While speaking with TRNN in her living room last week, Chambers answered the door to speak with three different neighbors who came by to ask for food. She had run out of donations for the day and had no choice but to turn them away.
“People constantly are asking, and when I run out—I run out. I don’t have it,” Chambers said. “People ask me, can you give me some eggs, can you give me some milk, I don’t have it, I’m poor like them.”
The Housing Authority issued the following statement about last week’s incident: “HABC was notified that a resident was providing food at Douglass Homes in a manner that was not following any CDC, state and local guidelines and directives. Further we discovered that the resident was distributing food that included some items with expiration dates from 2016. The resident was informed that this was completely unsafe and harmful to residents. In terms of food distribution, all food distribution is being coordinated under the guidance of the City of Baltimore’s Health Department and Department of Planning. This includes the meal distributions that are being provided at Douglass Homes through the Maryland Food Bank and the My Groceries to Go!, which is the federal Commodity Supplemental Food Program.”
According to Chambers, the aid provided by government agencies is not sufficient to address the needs of residents who are now restricted to staying at home amid the COVID-19 outbreak. Douglass residents receive one meal per person each time the City’s food donations arrive, and those meals are not offered every day of the week.
While the Baltimore City Housing Authority issued a directive stating that public housing residents should only accept donations only from the Maryland Food Bank, all food aid volunteers have been granted essential personnel designations though Maryland’s stay-at-home order. Only public housing residents are subjected to the Housing Authority’s limitations.
The B-more Food Collective, a new collaboration between long-standing community organizations Baltimore Food Rescue, An End to Ignorance, So What Else, and 4mycity, is one of the organizations that received state-issued documentation of their essential personnel designation last week. The new coalition is rapidly increasing food aid to Baltimore residents in light of the COVID-19 outbreak.
“Before COVID-19, Baltimore Food Rescue was giving out an average of 5,000 pounds of food a week. Since teaming up with the other orgs, our efforts are at about 15,000 pounds per week,” said Matt Burke of Baltimore Food Rescue. “We are in the process of securing additional resources from distributors and the Maryland Food Bank. We have a goal of working our way up to distributing 50,000 pounds per week.”
The Baltimore City Housing Authority’s attempt to crack down on volunteer-run food aid occurred on the same day that Maryland Food Bank partner organizations received documentation of their essential personnel status.

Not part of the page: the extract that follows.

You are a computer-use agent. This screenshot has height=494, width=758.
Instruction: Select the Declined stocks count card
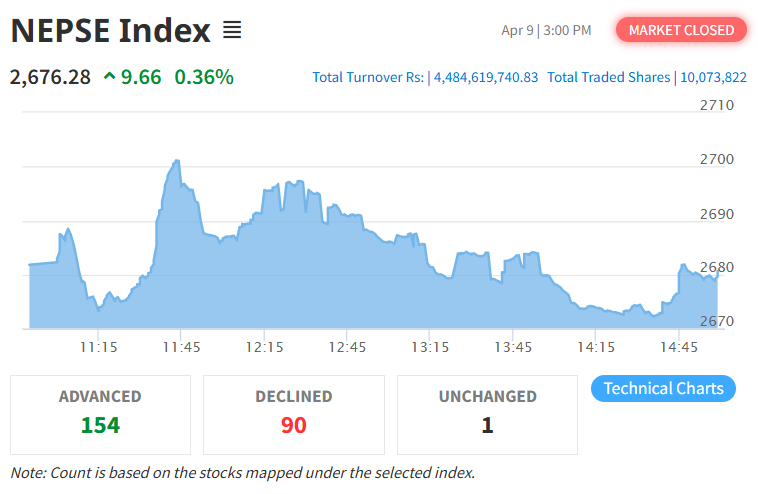[x=293, y=414]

“The pandemic has revealed a critical flaw in our city’s infrastructure—its inability to care for its most vulnerable citizens—and it’s crucial that the city takes notice of that. Reverend Chambers and all the people doing this work are heroes and they deserve to be recognized as such,” said Burke.
Note: the writer of this piece has volunteered with Baltimore Food Rescue and has participated in An End to Ignorance’s community discussion groups.